This project has moved and is read-only. For the latest updates, please go here.

VirtualBox crash with scan for hidden sectors

Topics: Users Discussion
Nov 21, 2014 at 8:30 PM
Edited Nov 21, 2014 at 9:09 PM
Maybe you want to report the bug in VirtualBox over at Oracles Bugtracker when using the VeraCrypt System Encryption and scanning for hidden sectors, the VirtualBox-Instance crashes, even the neweset release from today ^^

tried it with Windows 7 x86 as guest and veracrypt 1.0f-beta

Nov 22, 2014 at 8:46 AM
Thank you for reporting this.
Just to understand correctly, the crash happens during the process of creation a the hidden operating system? Did you resize the VirtualBox vdi file recently?
Nov 22, 2014 at 8:52 AM
No it happens while it scans for the hidden sectors, so before any encryption is done. Sure you can skip to scan, this is not a problem for VeraCrypt but VirtualBox.
Nov 22, 2014 at 9:01 AM
OK, I see. And what about the question on resizing? I asked it because I know that VirtualBox can have issues with resized vdi files.

As you said, this is an issue in VirtualBox. Before posting a bug on their tracker, I'll try to reproduce here in order to be able to give them more details if needed.
Nov 22, 2014 at 7:15 PM
Afaik I did not resize the Disk but it it a dynamic one, I use VHD-Format.

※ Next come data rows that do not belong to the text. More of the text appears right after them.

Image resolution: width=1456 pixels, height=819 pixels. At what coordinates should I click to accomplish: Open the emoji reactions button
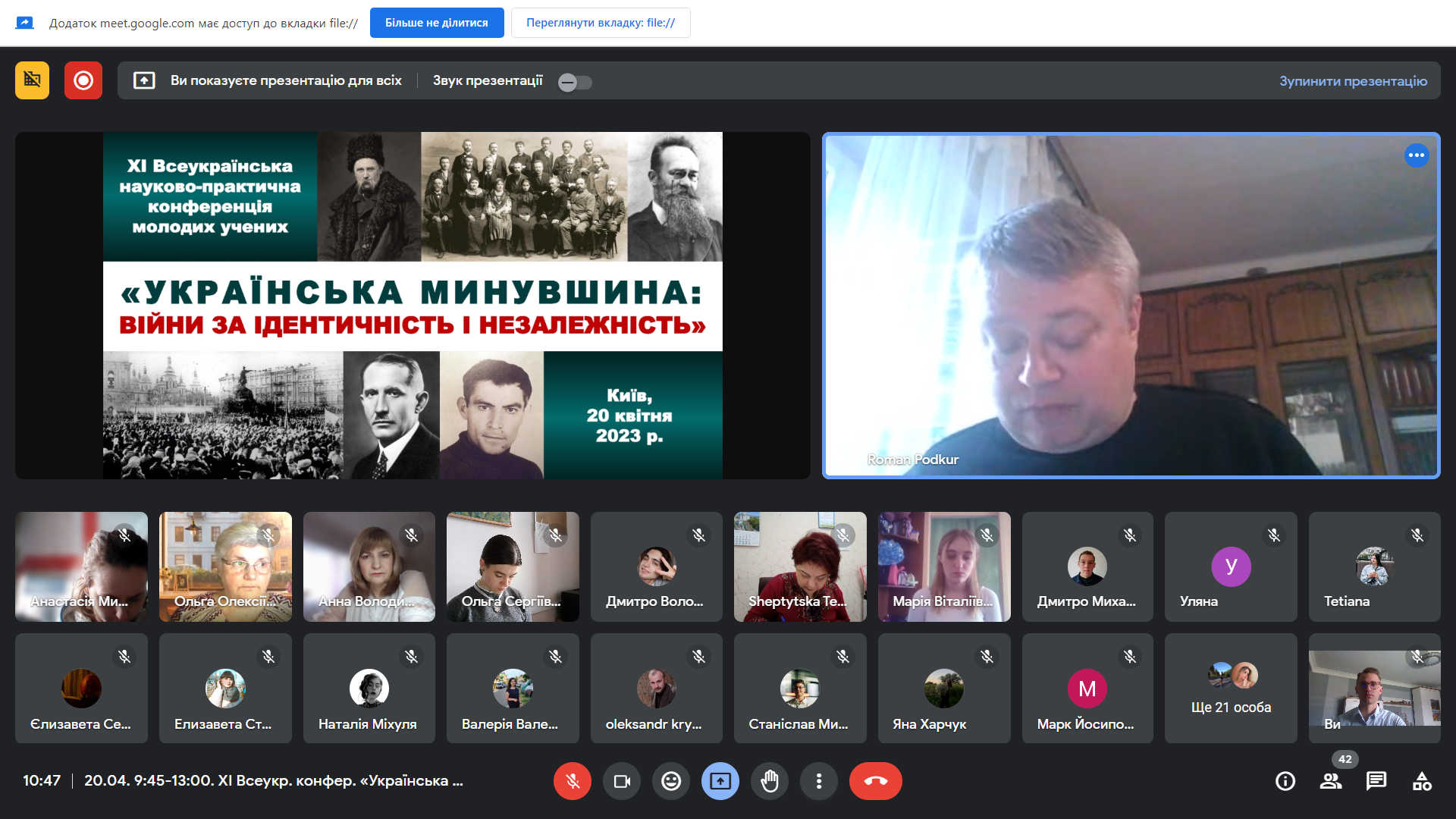(671, 781)
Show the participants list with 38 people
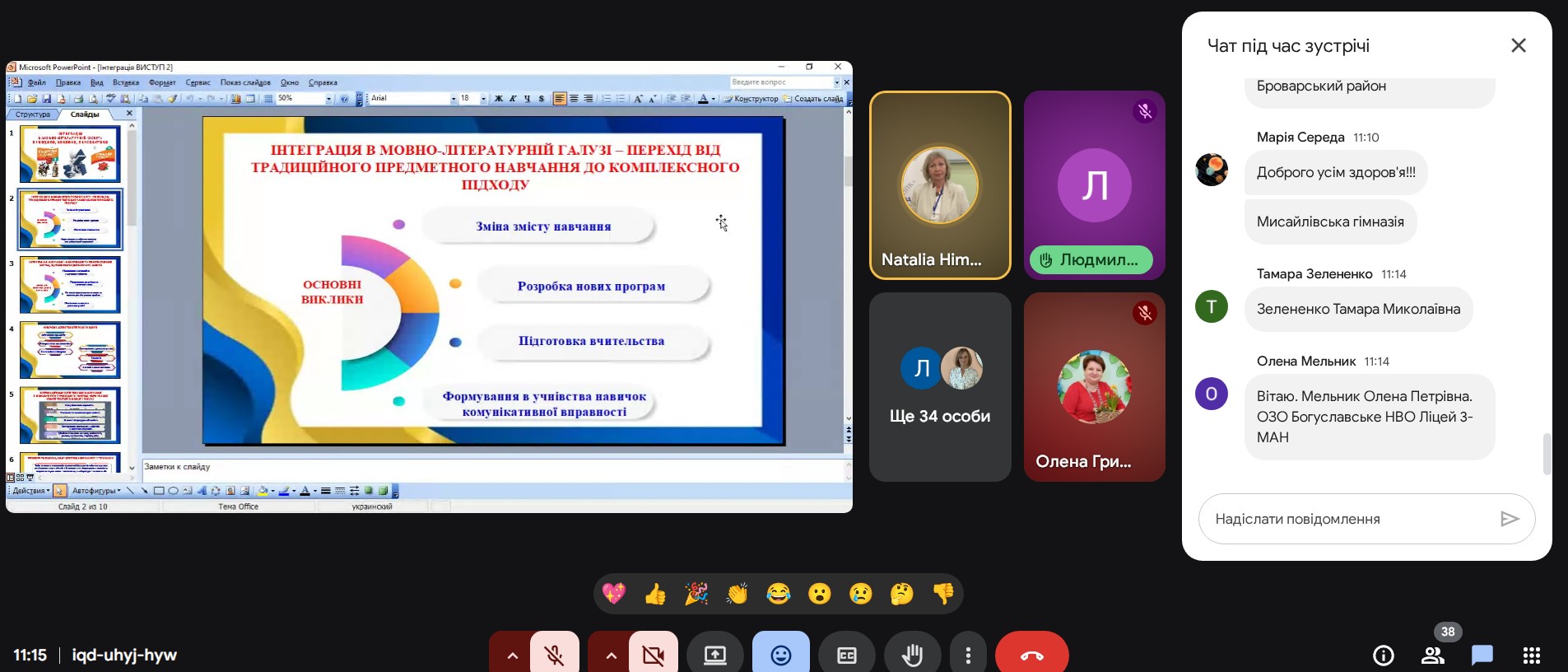 [1433, 655]
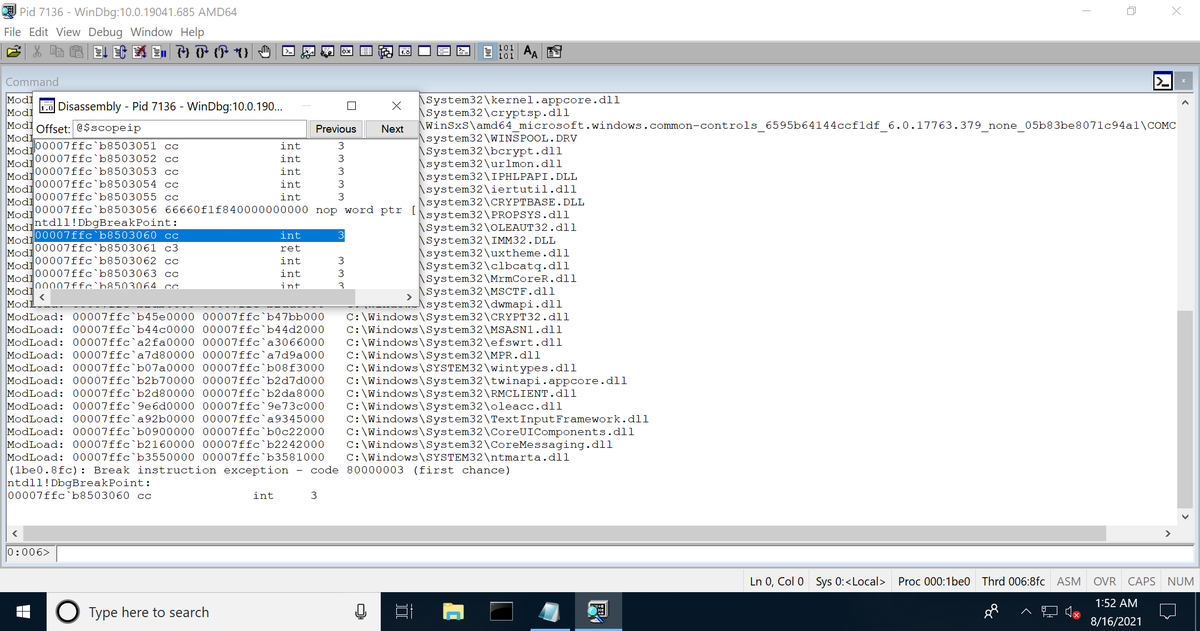
Task: Toggle the OVR indicator in status bar
Action: coord(1104,581)
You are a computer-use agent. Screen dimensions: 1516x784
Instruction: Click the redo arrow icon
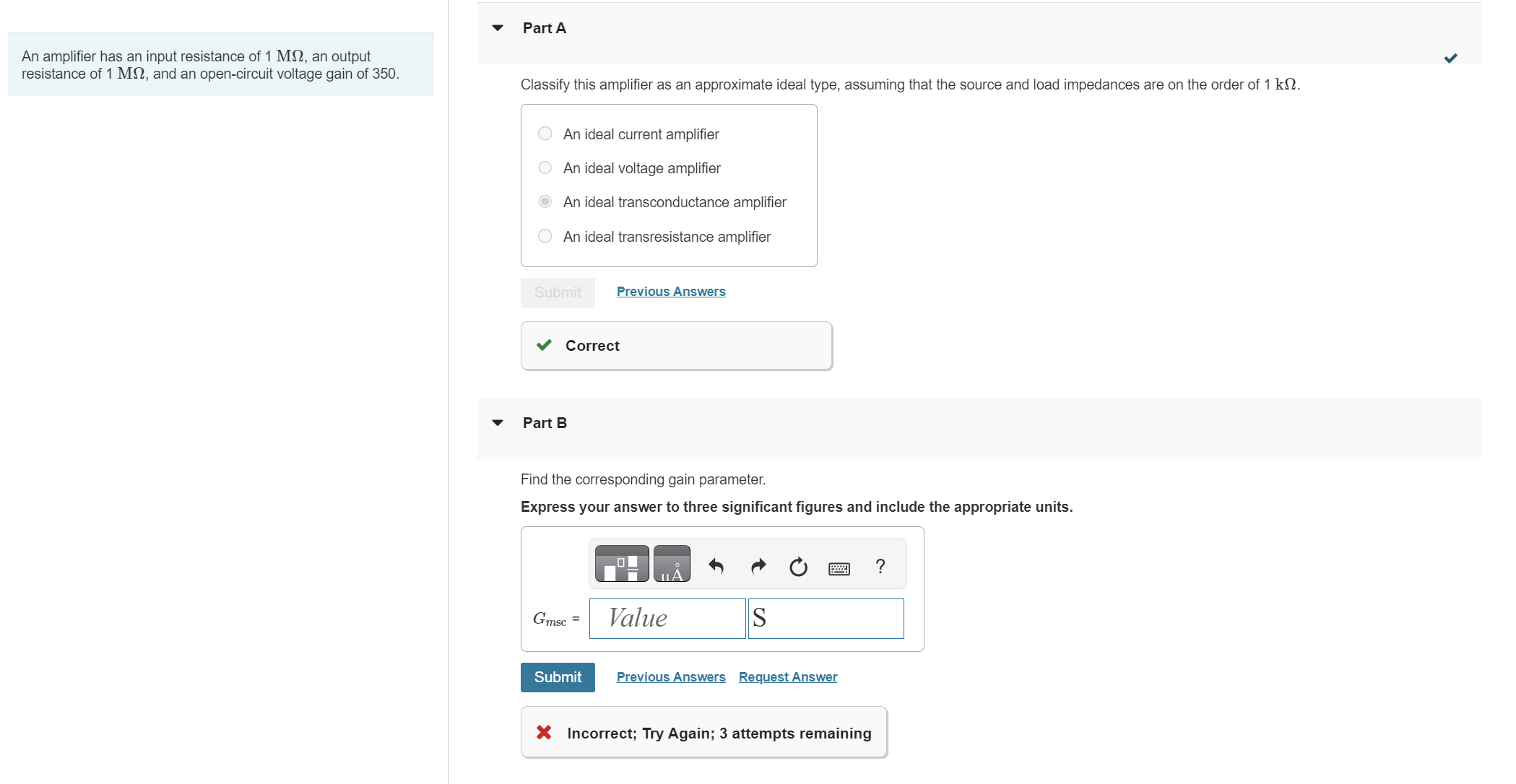coord(758,567)
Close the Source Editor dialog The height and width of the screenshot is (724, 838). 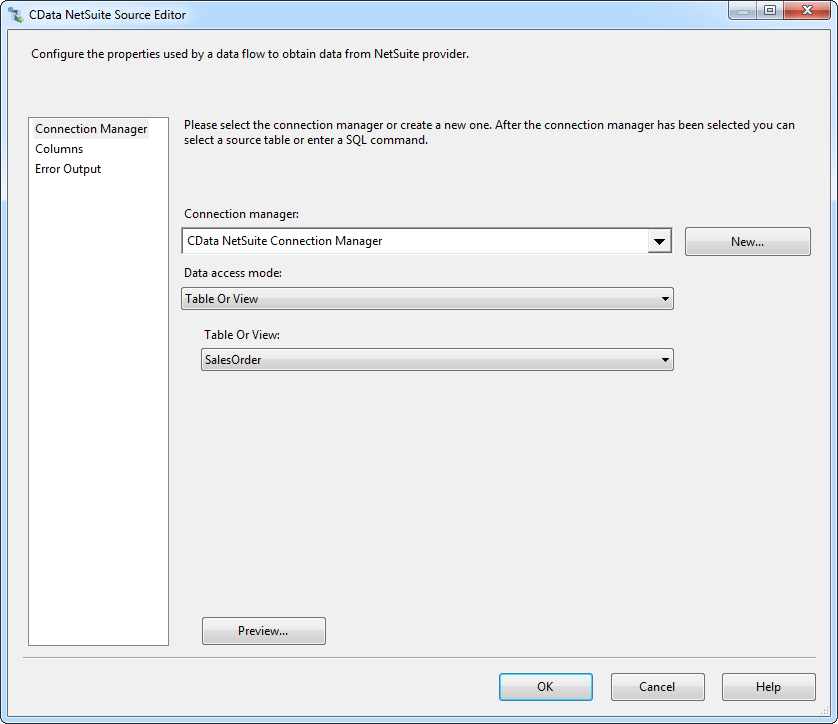806,11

And as additional information I successfully encrypted the OS + an additional disk.
Now the size shows as:
virtual size: 25GB
real sizte: 25.01

Maybe I can try to rescan now again even if the system is completely encrypted already or I have to decrypt it.
Nov 22, 2014 at 7:38 PM
Edited Nov 22, 2014 at 7:43 PM
This may or may not be relevant but VirtualBox has introduced a new "security" feature which has caused many problems for users.

Something to do with checking signed DLL's and such.

Many users cannot even get the latest release to work at all, even without VeraCrypt installed.

Dedicated threads to the VirtualBox problem

Again here for the latest release.

There are also many other individual posts about it on their forum.
Nov 22, 2014 at 8:13 PM
Edited Nov 22, 2014 at 10:11 PM
Yes I know about the new security feature, thats why I waited long time to update, but I tested VeraCrypt startng from v 4.3.16, then 4.3.18, then 4.3.20 (because it was funny directly after I downloaded 4.3.18 some minutes later they released 4.3.20 ) and all with its current guest additions.

I am decrypting the VM currently, needs some time.


Decrypted the whole VM now and did a new scan for hidden sectors and it crashed again even if the dynamic disk was now fully filled because of the whole system encryption before.
So I think you should be able to reproduce the problem. (even if it is a VirtualBox problem and not VeraCrypt and no priority because very little impact I think ^^)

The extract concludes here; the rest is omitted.